| READING PASSAGE |
--- Begin ---
PostgreSQL JSONB Versioned Updates
PostgreSQL JSONB columns paired with a version integer implement optimistic concurrency at the database level. The jsonb_set() function modifies individual fields without rewriting the entire document; the version = $expected predicate in WHERE ensures atomicity. This pattern scales to thousands of concurrent requests without connection-level locks.
-- ── Schema with versioning ──────────────────────────────────────
CREATE TABLE documents (
id UUID PRIMARY KEY DEFAULT gen_random_uuid(),
data JSONB NOT NULL DEFAULT '{}',
version INTEGER NOT NULL DEFAULT 1,
created_at TIMESTAMPTZ NOT NULL DEFAULT NOW(),
updated_at TIMESTAMPTZ NOT NULL DEFAULT NOW()
);
-- GIN index for JSON containment queries (@>, ?)
CREATE INDEX idx_documents_data_gin ON documents USING GIN (data);
-- ── Optimistic update: single field ──────────────────────────────
-- Returns the updated row if version matched, 0 rows if concurrent write
UPDATE documents
SET data = jsonb_set(data, '{status}', '"active"'),
version = version + 1,
updated_at = NOW()
--- End ---
| DATA SEGMENT |
--- Begin ---
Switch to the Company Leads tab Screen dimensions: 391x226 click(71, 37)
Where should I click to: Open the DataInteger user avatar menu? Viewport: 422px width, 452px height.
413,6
--- End ---
| WORK TO BE COMPLETED |
According to the PostgreSQL JSONB passage, which function changes individual fields without rewriting the whole document?

| PROBLEM SOLUTION |
The jsonb_set() function.